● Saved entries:
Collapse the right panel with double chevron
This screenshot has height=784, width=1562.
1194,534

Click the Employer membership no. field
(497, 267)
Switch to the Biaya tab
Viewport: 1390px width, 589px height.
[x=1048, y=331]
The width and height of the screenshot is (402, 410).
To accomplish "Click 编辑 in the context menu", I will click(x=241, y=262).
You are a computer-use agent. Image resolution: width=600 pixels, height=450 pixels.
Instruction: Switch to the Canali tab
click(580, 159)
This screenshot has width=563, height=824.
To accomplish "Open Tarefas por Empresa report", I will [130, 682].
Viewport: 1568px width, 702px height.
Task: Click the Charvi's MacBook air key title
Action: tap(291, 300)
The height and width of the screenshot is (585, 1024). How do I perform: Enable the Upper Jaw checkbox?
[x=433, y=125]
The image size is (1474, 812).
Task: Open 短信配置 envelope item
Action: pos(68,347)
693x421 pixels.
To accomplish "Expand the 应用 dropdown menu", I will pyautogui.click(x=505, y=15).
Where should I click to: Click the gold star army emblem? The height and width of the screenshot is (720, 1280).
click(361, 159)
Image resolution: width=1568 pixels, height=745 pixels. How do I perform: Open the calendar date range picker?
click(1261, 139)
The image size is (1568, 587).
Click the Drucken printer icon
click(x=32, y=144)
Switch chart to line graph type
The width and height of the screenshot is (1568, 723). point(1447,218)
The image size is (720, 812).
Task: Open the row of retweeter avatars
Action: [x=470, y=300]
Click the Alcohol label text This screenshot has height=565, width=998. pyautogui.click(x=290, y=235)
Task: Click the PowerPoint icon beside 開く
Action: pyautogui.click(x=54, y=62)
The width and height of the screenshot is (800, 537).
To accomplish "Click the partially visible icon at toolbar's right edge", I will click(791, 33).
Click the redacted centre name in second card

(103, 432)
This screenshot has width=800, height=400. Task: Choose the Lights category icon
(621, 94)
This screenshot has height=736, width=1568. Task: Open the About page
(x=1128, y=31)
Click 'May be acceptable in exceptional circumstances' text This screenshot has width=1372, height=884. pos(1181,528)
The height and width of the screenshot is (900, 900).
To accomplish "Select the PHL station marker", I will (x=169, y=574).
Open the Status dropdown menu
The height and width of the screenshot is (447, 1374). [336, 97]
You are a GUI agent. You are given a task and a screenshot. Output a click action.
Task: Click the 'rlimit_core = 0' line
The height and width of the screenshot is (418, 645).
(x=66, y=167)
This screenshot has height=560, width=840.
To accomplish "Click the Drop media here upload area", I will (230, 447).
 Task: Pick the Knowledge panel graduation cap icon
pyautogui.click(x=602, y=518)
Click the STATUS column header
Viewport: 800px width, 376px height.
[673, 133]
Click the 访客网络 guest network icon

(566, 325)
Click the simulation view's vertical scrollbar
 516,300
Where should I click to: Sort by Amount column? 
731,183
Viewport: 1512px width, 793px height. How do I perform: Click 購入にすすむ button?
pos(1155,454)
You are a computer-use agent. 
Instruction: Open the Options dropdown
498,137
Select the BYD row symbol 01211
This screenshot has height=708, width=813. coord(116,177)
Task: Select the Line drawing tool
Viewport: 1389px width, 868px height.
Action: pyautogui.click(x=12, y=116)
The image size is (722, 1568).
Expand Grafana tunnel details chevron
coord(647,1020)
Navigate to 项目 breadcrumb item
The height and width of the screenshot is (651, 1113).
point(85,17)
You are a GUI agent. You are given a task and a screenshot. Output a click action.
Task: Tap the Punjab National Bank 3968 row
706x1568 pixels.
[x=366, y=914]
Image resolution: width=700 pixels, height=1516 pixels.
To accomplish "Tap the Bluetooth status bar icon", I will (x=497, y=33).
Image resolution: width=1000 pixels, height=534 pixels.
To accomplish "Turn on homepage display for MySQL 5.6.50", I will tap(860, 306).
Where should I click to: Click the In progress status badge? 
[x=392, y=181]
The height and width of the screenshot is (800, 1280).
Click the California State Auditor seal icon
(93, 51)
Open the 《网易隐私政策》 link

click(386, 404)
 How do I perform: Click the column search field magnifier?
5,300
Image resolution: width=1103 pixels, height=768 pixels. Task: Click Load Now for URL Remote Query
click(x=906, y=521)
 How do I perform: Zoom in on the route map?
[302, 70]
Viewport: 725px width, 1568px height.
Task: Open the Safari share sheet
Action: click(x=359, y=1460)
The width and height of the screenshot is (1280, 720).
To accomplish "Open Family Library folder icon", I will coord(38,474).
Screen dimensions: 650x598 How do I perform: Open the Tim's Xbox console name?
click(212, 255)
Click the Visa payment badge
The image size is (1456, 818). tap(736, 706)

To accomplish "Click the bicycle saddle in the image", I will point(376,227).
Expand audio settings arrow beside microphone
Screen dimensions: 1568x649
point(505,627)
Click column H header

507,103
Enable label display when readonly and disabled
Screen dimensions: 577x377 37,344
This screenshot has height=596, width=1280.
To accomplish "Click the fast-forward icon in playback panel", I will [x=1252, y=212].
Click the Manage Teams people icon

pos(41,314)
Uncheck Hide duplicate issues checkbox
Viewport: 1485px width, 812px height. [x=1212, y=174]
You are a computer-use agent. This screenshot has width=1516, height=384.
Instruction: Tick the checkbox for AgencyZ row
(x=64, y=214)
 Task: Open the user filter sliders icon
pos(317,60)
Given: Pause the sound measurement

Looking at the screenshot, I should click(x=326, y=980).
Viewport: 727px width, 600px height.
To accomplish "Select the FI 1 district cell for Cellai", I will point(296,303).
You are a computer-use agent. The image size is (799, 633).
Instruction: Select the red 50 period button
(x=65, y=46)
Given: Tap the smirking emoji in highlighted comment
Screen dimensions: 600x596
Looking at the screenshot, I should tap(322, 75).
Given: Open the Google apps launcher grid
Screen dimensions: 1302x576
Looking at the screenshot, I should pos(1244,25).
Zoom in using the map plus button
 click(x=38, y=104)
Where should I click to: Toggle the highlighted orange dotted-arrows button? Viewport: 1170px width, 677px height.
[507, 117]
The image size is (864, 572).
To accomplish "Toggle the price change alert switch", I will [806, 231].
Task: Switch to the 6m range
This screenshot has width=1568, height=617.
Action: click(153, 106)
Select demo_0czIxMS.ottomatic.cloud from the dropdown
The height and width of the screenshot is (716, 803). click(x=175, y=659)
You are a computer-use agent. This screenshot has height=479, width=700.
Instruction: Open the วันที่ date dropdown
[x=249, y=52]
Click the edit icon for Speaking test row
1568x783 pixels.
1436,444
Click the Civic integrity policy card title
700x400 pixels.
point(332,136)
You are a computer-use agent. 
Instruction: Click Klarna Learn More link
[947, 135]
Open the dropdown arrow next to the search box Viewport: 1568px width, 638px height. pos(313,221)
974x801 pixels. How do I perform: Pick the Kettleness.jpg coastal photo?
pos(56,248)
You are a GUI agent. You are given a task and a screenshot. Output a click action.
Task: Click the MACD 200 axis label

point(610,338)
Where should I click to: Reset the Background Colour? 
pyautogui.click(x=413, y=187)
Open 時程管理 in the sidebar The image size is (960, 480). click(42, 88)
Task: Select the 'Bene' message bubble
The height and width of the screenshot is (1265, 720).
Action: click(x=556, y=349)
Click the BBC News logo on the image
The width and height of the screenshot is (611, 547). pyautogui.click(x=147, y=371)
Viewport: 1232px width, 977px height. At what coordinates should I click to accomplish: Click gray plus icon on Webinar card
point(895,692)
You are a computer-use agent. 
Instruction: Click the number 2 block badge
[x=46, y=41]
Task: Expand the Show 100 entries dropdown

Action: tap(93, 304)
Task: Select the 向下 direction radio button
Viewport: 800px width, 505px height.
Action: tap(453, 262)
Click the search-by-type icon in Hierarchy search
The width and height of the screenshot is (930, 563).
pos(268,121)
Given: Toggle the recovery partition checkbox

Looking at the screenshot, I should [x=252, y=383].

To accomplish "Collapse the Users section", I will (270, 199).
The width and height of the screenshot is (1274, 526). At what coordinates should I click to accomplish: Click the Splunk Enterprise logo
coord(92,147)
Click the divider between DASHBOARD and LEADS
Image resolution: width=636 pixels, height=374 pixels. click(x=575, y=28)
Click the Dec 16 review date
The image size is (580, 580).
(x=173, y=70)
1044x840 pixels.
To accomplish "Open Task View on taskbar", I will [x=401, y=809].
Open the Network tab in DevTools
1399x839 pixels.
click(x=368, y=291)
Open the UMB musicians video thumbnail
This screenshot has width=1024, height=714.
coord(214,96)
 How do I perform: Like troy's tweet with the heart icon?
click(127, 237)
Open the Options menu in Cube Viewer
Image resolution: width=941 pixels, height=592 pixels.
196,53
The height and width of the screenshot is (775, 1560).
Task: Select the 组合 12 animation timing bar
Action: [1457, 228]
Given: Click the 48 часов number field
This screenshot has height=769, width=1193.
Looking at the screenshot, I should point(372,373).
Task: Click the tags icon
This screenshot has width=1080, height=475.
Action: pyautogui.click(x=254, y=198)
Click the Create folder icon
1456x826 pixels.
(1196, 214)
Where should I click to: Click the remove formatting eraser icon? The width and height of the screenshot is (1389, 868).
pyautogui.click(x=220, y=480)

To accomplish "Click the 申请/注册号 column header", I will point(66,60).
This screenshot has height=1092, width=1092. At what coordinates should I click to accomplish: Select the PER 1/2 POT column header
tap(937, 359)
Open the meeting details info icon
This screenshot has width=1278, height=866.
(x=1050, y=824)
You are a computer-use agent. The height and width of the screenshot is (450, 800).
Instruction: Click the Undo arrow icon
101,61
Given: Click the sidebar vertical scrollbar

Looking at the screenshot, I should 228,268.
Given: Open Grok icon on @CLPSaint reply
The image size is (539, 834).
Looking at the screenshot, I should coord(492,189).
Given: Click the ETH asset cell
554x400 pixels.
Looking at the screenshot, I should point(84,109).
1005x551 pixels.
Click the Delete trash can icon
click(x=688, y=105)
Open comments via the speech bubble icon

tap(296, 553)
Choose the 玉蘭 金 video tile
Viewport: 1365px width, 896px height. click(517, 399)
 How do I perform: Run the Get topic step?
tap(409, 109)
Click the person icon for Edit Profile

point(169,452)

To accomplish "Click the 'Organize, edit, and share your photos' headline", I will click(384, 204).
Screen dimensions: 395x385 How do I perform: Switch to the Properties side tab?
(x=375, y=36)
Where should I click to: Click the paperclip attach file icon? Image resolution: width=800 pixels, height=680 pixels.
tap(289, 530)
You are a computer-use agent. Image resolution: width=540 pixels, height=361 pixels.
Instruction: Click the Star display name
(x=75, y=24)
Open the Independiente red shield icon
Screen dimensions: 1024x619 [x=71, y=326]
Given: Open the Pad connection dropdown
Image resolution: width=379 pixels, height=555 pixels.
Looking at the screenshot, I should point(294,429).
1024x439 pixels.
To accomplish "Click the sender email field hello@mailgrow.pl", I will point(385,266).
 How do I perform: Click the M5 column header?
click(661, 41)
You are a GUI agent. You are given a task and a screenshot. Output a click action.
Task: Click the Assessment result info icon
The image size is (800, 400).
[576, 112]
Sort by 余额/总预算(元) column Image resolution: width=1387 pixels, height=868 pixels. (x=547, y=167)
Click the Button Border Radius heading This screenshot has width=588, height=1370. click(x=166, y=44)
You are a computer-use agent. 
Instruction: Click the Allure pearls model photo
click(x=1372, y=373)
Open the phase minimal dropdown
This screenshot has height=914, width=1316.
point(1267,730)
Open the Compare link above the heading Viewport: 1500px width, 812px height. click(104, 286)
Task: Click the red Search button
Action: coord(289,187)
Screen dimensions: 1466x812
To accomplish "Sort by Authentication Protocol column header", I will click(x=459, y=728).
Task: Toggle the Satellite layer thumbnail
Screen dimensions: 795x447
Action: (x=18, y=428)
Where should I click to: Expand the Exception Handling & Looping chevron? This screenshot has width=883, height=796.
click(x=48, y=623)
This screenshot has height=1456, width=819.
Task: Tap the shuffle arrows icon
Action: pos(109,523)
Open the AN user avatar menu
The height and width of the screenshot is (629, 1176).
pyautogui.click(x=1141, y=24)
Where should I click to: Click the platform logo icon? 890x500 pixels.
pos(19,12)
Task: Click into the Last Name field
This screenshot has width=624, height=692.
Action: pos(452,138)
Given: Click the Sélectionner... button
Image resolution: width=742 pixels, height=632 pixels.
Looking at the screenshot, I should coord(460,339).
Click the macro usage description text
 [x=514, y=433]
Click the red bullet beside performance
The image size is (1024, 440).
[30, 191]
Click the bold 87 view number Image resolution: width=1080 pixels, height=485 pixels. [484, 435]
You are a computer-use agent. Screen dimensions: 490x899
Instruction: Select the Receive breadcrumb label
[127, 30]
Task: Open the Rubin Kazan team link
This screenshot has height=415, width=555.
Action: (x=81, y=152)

● How to complete this task:
The line containing "The image size is (800, 400)." and every line after it, through the end of the records, should be repeated exactly and alone.

● Completed task:
The image size is (800, 400).
[576, 112]
Sort by 余额/总预算(元) column Image resolution: width=1387 pixels, height=868 pixels. (x=547, y=167)
Click the Button Border Radius heading This screenshot has width=588, height=1370. click(x=166, y=44)
You are a computer-use agent. 
Instruction: Click the Allure pearls model photo
click(x=1372, y=373)
Open the phase minimal dropdown
This screenshot has height=914, width=1316.
point(1267,730)
Open the Compare link above the heading Viewport: 1500px width, 812px height. click(104, 286)
Task: Click the red Search button
Action: coord(289,187)
Screen dimensions: 1466x812
To accomplish "Sort by Authentication Protocol column header", I will click(x=459, y=728).
Task: Toggle the Satellite layer thumbnail
Screen dimensions: 795x447
Action: (x=18, y=428)
Where should I click to: Expand the Exception Handling & Looping chevron? This screenshot has width=883, height=796.
click(x=48, y=623)
This screenshot has height=1456, width=819.
Task: Tap the shuffle arrows icon
Action: pos(109,523)
Open the AN user avatar menu
The height and width of the screenshot is (629, 1176).
pyautogui.click(x=1141, y=24)
Where should I click to: Click the platform logo icon? 890x500 pixels.
pos(19,12)
Task: Click into the Last Name field
This screenshot has width=624, height=692.
Action: pos(452,138)
Given: Click the Sélectionner... button
Image resolution: width=742 pixels, height=632 pixels.
Looking at the screenshot, I should coord(460,339).
Click the macro usage description text
 [x=514, y=433]
Click the red bullet beside performance
The image size is (1024, 440).
[30, 191]
Click the bold 87 view number Image resolution: width=1080 pixels, height=485 pixels. [484, 435]
You are a computer-use agent. Screen dimensions: 490x899
Instruction: Select the Receive breadcrumb label
[127, 30]
Task: Open the Rubin Kazan team link
This screenshot has height=415, width=555.
Action: (x=81, y=152)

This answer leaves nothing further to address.